Trotz der Halbzeitführung war man beim SSV nicht ganz zufrieden. Die Verteidigungsleistung musste sich verbessern, wenn man das Spiel erfolgreich gestalten will. In der Offensive gab es einige tolle Spielzüge. Herausragend dabei ein Bodenpass von Fabian Höer durch die Beine des Gegners auf seinen Teamkollegen Magnus Heinrich, der den Fastbreak erfolgreich abschloss. An diese positiven Momente sollte sich das SSV Team in Halbzeit 2 orientieren. Auch die Tigers nahmen sich viel vor und starteten furios und glichen die Partie beim 42:42 sogar aus! Beim SSV übernahmen, die schon erwähnten, Democh, Heinrich und Kudrisch Verantwortung und punkteten mehrfach. Mitte des dritten Viertels führte der SSV 56:47. So richtig Rhythmus fand der SSV nie wirklich, weil die Tigers defensiv stark waren und auch offensiv zu gefallen wussten. Zum Ende des dritten Viertels führte der SSV mit 62:56.

Das vierte Viertel sollte also die Entscheidung bringen.
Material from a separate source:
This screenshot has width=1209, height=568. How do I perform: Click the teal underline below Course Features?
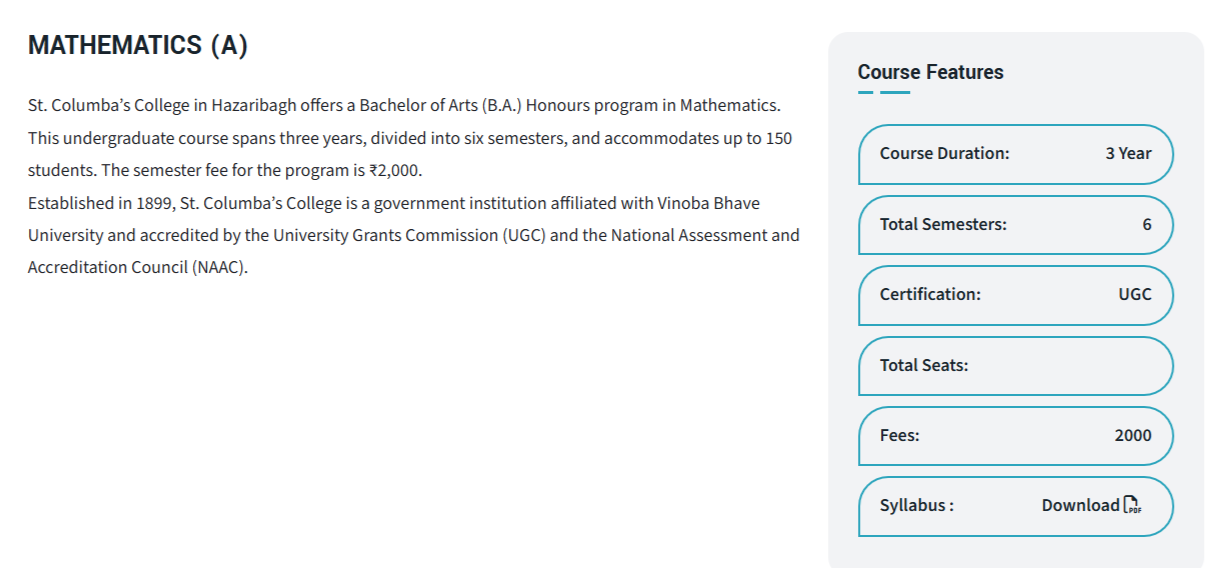coord(884,93)
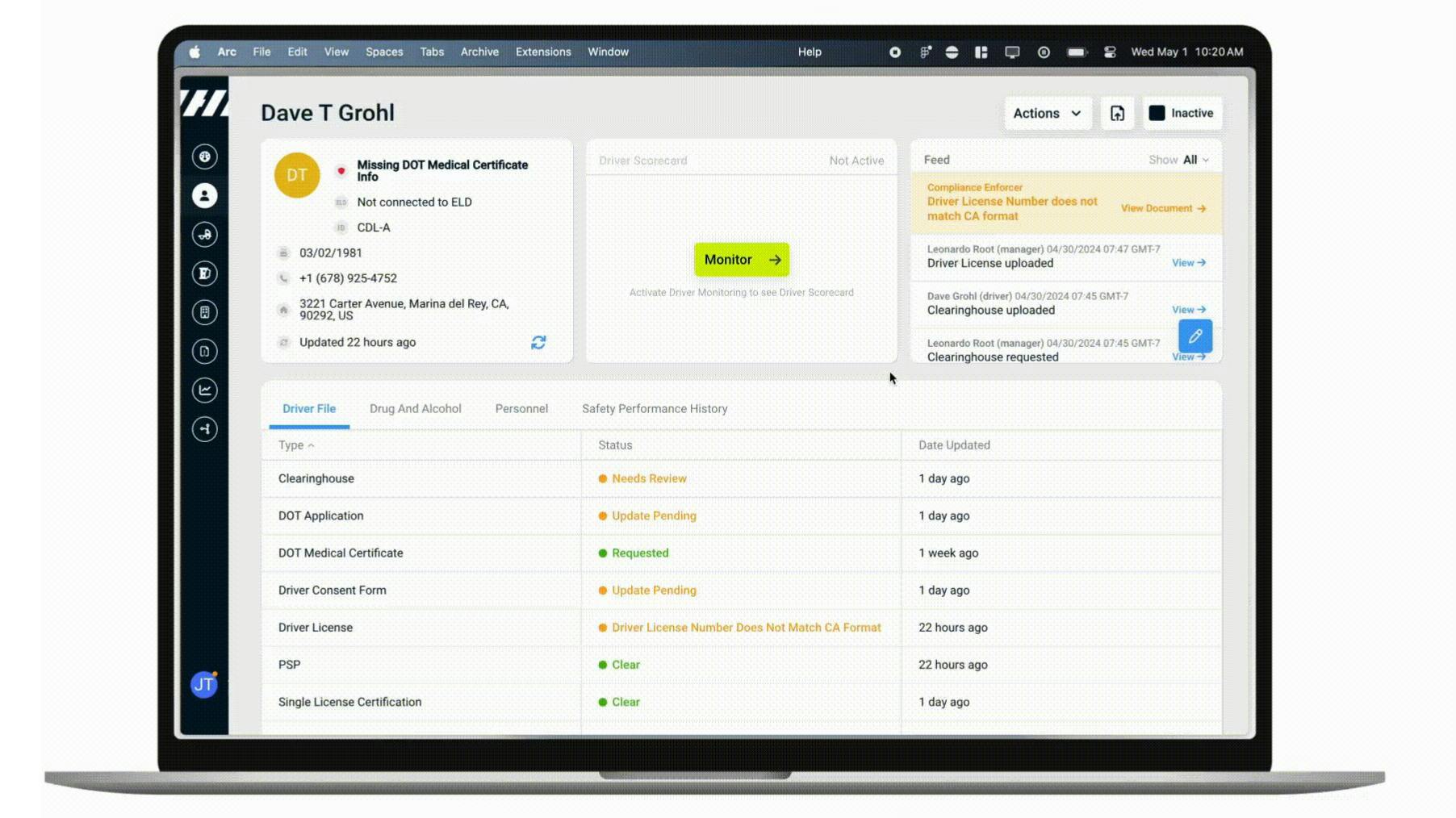Click the upload document icon button
Image resolution: width=1456 pixels, height=818 pixels.
[1117, 114]
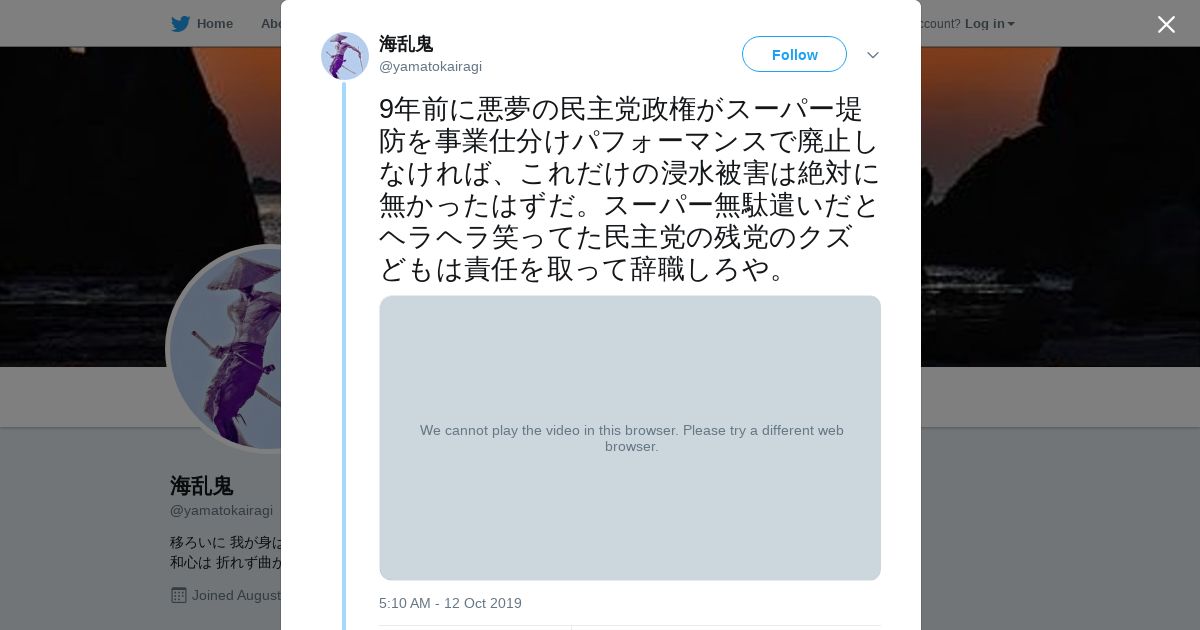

Beim SSV wurde die Intensität in der Defensive erhöht. Das zeigte Wirkung. Ein 8:0 Lauf des SSV brachte die 70:56 Führung. Lediglich 5 Punkte gestattete der SSV den Tigers im letzten Abschnitt und markierte selbst 16 Punkte. Am Ende gewannen die Einheit Riesen dieses Spiel mit 78:61. Die Fans waren erneut zahlreich erschienen und bejubelten den SSV Erfolg. Dieser Erfolg war hart erarbeitet und die Fans haben den SSV immer angefeuert und getragen und waren der Sechste Mann an diesem Tag. Das Team bedankt sich bei allen Fans für die tolle Unterstützung. Aber auch den Tigers muss man, für deren Leistung, gratulieren. Wer so spielt und kämpft der steigt nicht ab. Der SSV wünscht es den Tigers, dass sie ihre Saison erfolgreich retten können.

Der Coach war nach dem Spiel erleichtert. Das Team hat seine Serie auf 9 Siege ausgebaut und toll gekämpft. Leider konnte er nur eine kleinere Rotation spielen lassen und so bekamen nicht alle Spieler ihre gewohnten Einsatzzeiten. Das soll sich ändern und daran soll im Training verstärkt gearbeitet werden. In der kommen den Woche geht der SSV erneut auf Reisen. Gegner ist auswärts das Team von Justabs Halle. Ja, da war doch was? Genau, es ist das Team, das dem SSV die einzige Saisonniederlage beigebracht hat. Der SSV hat noch eine Rechnung offen mit den Hallensern. Viel Erfolg, Jungs! Baut Eure imposante Serie weiter aus!